Gib die nachstehenden Daten als JSON-Liste von Strings aus, mit genau einem String pro Zeile. Leerzeilen werden weggelassen.

-----

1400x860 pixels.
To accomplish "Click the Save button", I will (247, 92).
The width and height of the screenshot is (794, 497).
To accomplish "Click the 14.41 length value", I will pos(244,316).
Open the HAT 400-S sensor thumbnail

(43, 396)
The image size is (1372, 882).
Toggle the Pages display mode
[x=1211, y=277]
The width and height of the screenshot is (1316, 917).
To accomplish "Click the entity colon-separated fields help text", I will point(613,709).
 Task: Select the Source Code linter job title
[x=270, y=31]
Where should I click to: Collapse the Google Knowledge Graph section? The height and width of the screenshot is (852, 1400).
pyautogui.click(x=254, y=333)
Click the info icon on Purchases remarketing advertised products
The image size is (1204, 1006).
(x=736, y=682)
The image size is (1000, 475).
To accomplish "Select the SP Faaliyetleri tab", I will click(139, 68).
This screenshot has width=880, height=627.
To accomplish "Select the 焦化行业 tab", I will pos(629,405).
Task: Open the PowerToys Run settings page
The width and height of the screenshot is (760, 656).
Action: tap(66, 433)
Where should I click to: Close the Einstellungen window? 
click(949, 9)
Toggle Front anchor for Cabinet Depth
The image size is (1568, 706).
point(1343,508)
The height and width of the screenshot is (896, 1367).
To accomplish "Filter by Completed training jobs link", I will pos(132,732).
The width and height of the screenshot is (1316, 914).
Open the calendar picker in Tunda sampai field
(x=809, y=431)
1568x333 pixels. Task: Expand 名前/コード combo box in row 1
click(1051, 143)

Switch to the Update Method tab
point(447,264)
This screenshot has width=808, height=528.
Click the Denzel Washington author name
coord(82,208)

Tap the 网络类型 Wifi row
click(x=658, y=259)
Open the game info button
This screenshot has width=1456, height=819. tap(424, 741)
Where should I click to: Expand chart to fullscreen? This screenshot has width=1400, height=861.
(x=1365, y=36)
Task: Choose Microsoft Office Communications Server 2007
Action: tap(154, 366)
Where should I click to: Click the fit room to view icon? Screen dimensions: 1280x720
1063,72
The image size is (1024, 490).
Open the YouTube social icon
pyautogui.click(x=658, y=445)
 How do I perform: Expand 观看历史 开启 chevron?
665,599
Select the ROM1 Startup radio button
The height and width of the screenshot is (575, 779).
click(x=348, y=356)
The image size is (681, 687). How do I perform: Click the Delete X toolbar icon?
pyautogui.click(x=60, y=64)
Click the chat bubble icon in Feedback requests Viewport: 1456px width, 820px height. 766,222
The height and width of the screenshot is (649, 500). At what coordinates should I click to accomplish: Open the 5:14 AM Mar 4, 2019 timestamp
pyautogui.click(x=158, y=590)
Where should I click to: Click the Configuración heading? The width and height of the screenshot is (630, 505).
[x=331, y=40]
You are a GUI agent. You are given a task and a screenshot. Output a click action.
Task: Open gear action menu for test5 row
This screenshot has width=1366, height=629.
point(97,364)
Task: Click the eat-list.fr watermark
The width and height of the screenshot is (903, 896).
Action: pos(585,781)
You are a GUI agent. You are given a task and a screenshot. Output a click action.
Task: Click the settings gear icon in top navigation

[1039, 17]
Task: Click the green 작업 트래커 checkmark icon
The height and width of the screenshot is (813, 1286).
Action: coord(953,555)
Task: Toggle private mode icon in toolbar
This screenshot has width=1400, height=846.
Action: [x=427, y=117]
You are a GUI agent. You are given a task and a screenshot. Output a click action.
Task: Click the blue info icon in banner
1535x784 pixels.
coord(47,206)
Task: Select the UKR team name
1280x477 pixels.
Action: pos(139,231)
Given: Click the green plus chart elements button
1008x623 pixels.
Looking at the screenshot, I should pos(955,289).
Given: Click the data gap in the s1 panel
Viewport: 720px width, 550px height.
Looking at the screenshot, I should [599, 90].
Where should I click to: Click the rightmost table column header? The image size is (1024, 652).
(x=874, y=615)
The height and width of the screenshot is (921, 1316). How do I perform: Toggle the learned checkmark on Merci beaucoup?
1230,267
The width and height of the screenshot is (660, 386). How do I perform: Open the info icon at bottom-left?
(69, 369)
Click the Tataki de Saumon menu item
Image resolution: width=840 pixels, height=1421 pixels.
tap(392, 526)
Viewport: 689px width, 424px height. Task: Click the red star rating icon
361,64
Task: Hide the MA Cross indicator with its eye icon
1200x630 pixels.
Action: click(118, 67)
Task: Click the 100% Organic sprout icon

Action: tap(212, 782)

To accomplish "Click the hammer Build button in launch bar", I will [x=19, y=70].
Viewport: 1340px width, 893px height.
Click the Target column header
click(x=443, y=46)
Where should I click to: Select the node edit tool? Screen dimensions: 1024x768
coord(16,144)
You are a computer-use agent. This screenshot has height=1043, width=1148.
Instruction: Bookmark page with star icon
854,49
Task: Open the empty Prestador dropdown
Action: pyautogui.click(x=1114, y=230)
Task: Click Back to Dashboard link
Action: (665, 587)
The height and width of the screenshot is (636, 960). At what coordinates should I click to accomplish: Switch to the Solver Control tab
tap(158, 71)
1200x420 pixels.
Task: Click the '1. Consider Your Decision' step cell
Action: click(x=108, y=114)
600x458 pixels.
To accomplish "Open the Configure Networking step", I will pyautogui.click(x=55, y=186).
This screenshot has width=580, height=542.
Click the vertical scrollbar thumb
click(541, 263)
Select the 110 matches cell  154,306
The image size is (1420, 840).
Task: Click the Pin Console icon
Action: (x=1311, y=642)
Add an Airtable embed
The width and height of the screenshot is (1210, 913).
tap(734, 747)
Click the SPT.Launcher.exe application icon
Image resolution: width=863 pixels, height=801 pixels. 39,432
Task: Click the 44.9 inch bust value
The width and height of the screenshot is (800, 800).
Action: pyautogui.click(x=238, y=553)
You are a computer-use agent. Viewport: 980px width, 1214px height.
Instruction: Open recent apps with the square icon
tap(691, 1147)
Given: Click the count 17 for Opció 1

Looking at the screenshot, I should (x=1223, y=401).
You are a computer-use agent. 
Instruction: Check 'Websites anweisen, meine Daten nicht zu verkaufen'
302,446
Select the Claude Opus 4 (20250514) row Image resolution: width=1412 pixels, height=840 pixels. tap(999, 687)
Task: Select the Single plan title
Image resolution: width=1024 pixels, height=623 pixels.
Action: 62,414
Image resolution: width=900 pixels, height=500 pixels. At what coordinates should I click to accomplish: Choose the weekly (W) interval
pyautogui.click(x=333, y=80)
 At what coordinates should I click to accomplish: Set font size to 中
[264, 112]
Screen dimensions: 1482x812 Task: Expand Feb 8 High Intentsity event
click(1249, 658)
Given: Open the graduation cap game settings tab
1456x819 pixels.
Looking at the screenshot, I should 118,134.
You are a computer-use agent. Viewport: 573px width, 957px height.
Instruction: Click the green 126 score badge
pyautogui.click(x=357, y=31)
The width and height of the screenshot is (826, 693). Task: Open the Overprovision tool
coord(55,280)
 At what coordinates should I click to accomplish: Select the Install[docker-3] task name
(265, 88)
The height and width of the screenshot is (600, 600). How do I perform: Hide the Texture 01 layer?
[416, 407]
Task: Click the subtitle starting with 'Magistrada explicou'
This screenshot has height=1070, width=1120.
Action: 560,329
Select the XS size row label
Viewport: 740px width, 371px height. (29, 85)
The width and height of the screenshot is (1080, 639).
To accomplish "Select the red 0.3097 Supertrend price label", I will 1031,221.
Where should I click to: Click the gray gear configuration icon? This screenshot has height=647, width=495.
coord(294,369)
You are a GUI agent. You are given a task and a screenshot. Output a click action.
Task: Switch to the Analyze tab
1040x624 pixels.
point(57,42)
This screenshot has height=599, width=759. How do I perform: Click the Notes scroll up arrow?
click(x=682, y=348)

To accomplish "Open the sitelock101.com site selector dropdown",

-----

* **Lösung**:
[
  "1400x860 pixels.",
  "To accomplish \"Click the Save button\", I will (247, 92).",
  "The width and height of the screenshot is (794, 497).",
  "To accomplish \"Click the 14.41 length value\", I will pos(244,316).",
  "Open the HAT 400-S sensor thumbnail",
  "(43, 396)",
  "The image size is (1372, 882).",
  "Toggle the Pages display mode",
  "[x=1211, y=277]",
  "The width and height of the screenshot is (1316, 917).",
  "To accomplish \"Click the entity colon-separated fields help text\", I will point(613,709).",
  " Task: Select the Source Code linter job title",
  "[x=270, y=31]",
  "Where should I click to: Collapse the Google Knowledge Graph section? The height and width of the screenshot is (852, 1400).",
  "pyautogui.click(x=254, y=333)",
  "Click the info icon on Purchases remarketing advertised products",
  "The image size is (1204, 1006).",
  "(x=736, y=682)",
  "The image size is (1000, 475).",
  "To accomplish \"Select the SP Faaliyetleri tab\", I will click(139, 68).",
  "This screenshot has width=880, height=627.",
  "To accomplish \"Select the 焦化行业 tab\", I will pos(629,405).",
  "Task: Open the PowerToys Run settings page",
  "The width and height of the screenshot is (760, 656).",
  "Action: tap(66, 433)",
  "Where should I click to: Close the Einstellungen window? ",
  "click(949, 9)",
  "Toggle Front anchor for Cabinet Depth",
  "The image size is (1568, 706).",
  "point(1343,508)",
  "The height and width of the screenshot is (896, 1367).",
  "To accomplish \"Filter by Completed training jobs link\", I will pos(132,732).",
  "The width and height of the screenshot is (1316, 914).",
  "Open the calendar picker in Tunda sampai field",
  "(x=809, y=431)",
  "1568x333 pixels. Task: Expand 名前/コード combo box in row 1",
  "click(1051, 143)",
  "Switch to the Update Method tab",
  "point(447,264)",
  "This screenshot has width=808, height=528.",
  "Click the Denzel Washington author name",
  "coord(82,208)",
  "Tap the 网络类型 Wifi row",
  "click(x=658, y=259)",
  "Open the game info button",
  "This screenshot has width=1456, height=819. tap(424, 741)",
  "Where should I click to: Expand chart to fullscreen? This screenshot has width=1400, height=861.",
  "(x=1365, y=36)",
  "Task: Choose Microsoft Office Communications Server 2007",
  "Action: tap(154, 366)",
  "Where should I click to: Click the fit room to view icon? Screen dimensions: 1280x720",
  "1063,72",
  "The image size is (1024, 490).",
  "Open the YouTube social icon",
  "pyautogui.click(x=658, y=445)",
  " How do I perform: Expand 观看历史 开启 chevron?",
  "665,599",
  "Select the ROM1 Startup radio button",
  "The height and width of the screenshot is (575, 779).",
  "click(x=348, y=356)",
  "The image size is (681, 687). How do I perform: Click the Delete X toolbar icon?",
  "pyautogui.click(x=60, y=64)",
  "Click the chat bubble icon in Feedback requests Viewport: 1456px width, 820px height. 766,222",
  "The height and width of the screenshot is (649, 500). At what coordinates should I click to accomplish: Open the 5:14 AM Mar 4, 2019 timestamp",
  "pyautogui.click(x=158, y=590)",
  "Where should I click to: Click the Configuración heading? The width and height of the screenshot is (630, 505).",
  "[x=331, y=40]",
  "You are a GUI agent. You are given a task and a screenshot. Output a click action.",
  "Task: Open gear action menu for test5 row",
  "This screenshot has width=1366, height=629.",
  "point(97,364)",
  "Task: Click the eat-list.fr watermark",
  "The width and height of the screenshot is (903, 896).",
  "Action: pos(585,781)",
  "You are a GUI agent. You are given a task and a screenshot. Output a click action.",
  "Task: Click the settings gear icon in top navigation",
  "[1039, 17]",
  "Task: Click the green 작업 트래커 checkmark icon",
  "The height and width of the screenshot is (813, 1286).",
  "Action: coord(953,555)",
  "Task: Toggle private mode icon in toolbar",
  "This screenshot has width=1400, height=846.",
  "Action: [x=427, y=117]",
  "You are a GUI agent. You are given a task and a screenshot. Output a click action.",
  "Task: Click the blue info icon in banner",
  "1535x784 pixels.",
  "coord(47,206)",
  "Task: Select the UKR team name",
  "1280x477 pixels.",
  "Action: pos(139,231)",
  "Given: Click the green plus chart elements button",
  "1008x623 pixels.",
  "Looking at the screenshot, I should pos(955,289).",
  "Given: Click the data gap in the s1 panel",
  "Viewport: 720px width, 550px height.",
  "Looking at the screenshot, I should [599, 90].",
  "Where should I click to: Click the rightmost table column header? The image size is (1024, 652).",
  "(x=874, y=615)",
  "The height and width of the screenshot is (921, 1316). How do I perform: Toggle the learned checkmark on Merci beaucoup?",
  "1230,267",
  "The width and height of the screenshot is (660, 386). How do I perform: Open the info icon at bottom-left?",
  "(69, 369)",
  "Click the Tataki de Saumon menu item",
  "Image resolution: width=840 pixels, height=1421 pixels.",
  "tap(392, 526)",
  "Viewport: 689px width, 424px height. Task: Click the red star rating icon",
  "361,64",
  "Task: Hide the MA Cross indicator with its eye icon",
  "1200x630 pixels.",
  "Action: click(118, 67)",
  "Task: Click the 100% Organic sprout icon",
  "Action: tap(212, 782)",
  "To accomplish \"Click the hammer Build button in launch bar\", I will [x=19, y=70].",
  "Viewport: 1340px width, 893px height.",
  "Click the Target column header",
  "click(x=443, y=46)",
  "Where should I click to: Select the node edit tool? Screen dimensions: 1024x768",
  "coord(16,144)",
  "You are a computer-use agent. This screenshot has height=1043, width=1148.",
  "Instruction: Bookmark page with star icon",
  "854,49",
  "Task: Open the empty Prestador dropdown",
  "Action: pyautogui.click(x=1114, y=230)",
  "Task: Click Back to Dashboard link",
  "Action: (665, 587)",
  "The height and width of the screenshot is (636, 960). At what coordinates should I click to accomplish: Switch to the Solver Control tab",
  "tap(158, 71)",
  "1200x420 pixels.",
  "Task: Click the '1. Consider Your Decision' step cell",
  "Action: click(x=108, y=114)",
  "600x458 pixels.",
  "To accomplish \"Open the Configure Networking step\", I will pyautogui.click(x=55, y=186).",
  "This screenshot has width=580, height=542.",
  "Click the vertical scrollbar thumb",
  "click(541, 263)",
  "Select the 110 matches cell  154,306",
  "The image size is (1420, 840).",
  "Task: Click the Pin Console icon",
  "Action: (x=1311, y=642)",
  "Add an Airtable embed",
  "The width and height of the screenshot is (1210, 913).",
  "tap(734, 747)",
  "Click the SPT.Launcher.exe application icon",
  "Image resolution: width=863 pixels, height=801 pixels. 39,432",
  "Task: Click the 44.9 inch bust value",
  "The width and height of the screenshot is (800, 800).",
  "Action: pyautogui.click(x=238, y=553)",
  "You are a computer-use agent. Viewport: 980px width, 1214px height.",
  "Instruction: Open recent apps with the square icon",
  "tap(691, 1147)",
  "Given: Click the count 17 for Opció 1",
  "Looking at the screenshot, I should (x=1223, y=401).",
  "You are a computer-use agent. ",
  "Instruction: Check 'Websites anweisen, meine Daten nicht zu verkaufen'",
  "302,446",
  "Select the Claude Opus 4 (20250514) row Image resolution: width=1412 pixels, height=840 pixels. tap(999, 687)",
  "Task: Select the Single plan title",
  "Image resolution: width=1024 pixels, height=623 pixels.",
  "Action: 62,414",
  "Image resolution: width=900 pixels, height=500 pixels. At what coordinates should I click to accomplish: Choose the weekly (W) interval",
  "pyautogui.click(x=333, y=80)",
  " At what coordinates should I click to accomplish: Set font size to 中",
  "[264, 112]",
  "Screen dimensions: 1482x812 Task: Expand Feb 8 High Intentsity event",
  "click(1249, 658)",
  "Given: Open the graduation cap game settings tab",
  "1456x819 pixels.",
  "Looking at the screenshot, I should 118,134.",
  "You are a computer-use agent. Viewport: 573px width, 957px height.",
  "Instruction: Click the green 126 score badge",
  "pyautogui.click(x=357, y=31)",
  "The width and height of the screenshot is (826, 693). Task: Open the Overprovision tool",
  "coord(55,280)",
  " At what coordinates should I click to accomplish: Select the Install[docker-3] task name",
  "(265, 88)",
  "The height and width of the screenshot is (600, 600). How do I perform: Hide the Texture 01 layer?",
  "[416, 407]",
  "Task: Click the subtitle starting with 'Magistrada explicou'",
  "This screenshot has height=1070, width=1120.",
  "Action: 560,329",
  "Select the XS size row label",
  "Viewport: 740px width, 371px height. (29, 85)",
  "The width and height of the screenshot is (1080, 639).",
  "To accomplish \"Select the red 0.3097 Supertrend price label\", I will 1031,221.",
  "Where should I click to: Click the gray gear configuration icon? This screenshot has height=647, width=495.",
  "coord(294,369)",
  "You are a GUI agent. You are given a task and a screenshot. Output a click action.",
  "Task: Switch to the Analyze tab",
  "1040x624 pixels.",
  "point(57,42)",
  "This screenshot has height=599, width=759. How do I perform: Click the Notes scroll up arrow?",
  "click(x=682, y=348)",
  "To accomplish \"Open the sitelock101.com site selector dropdown\","
]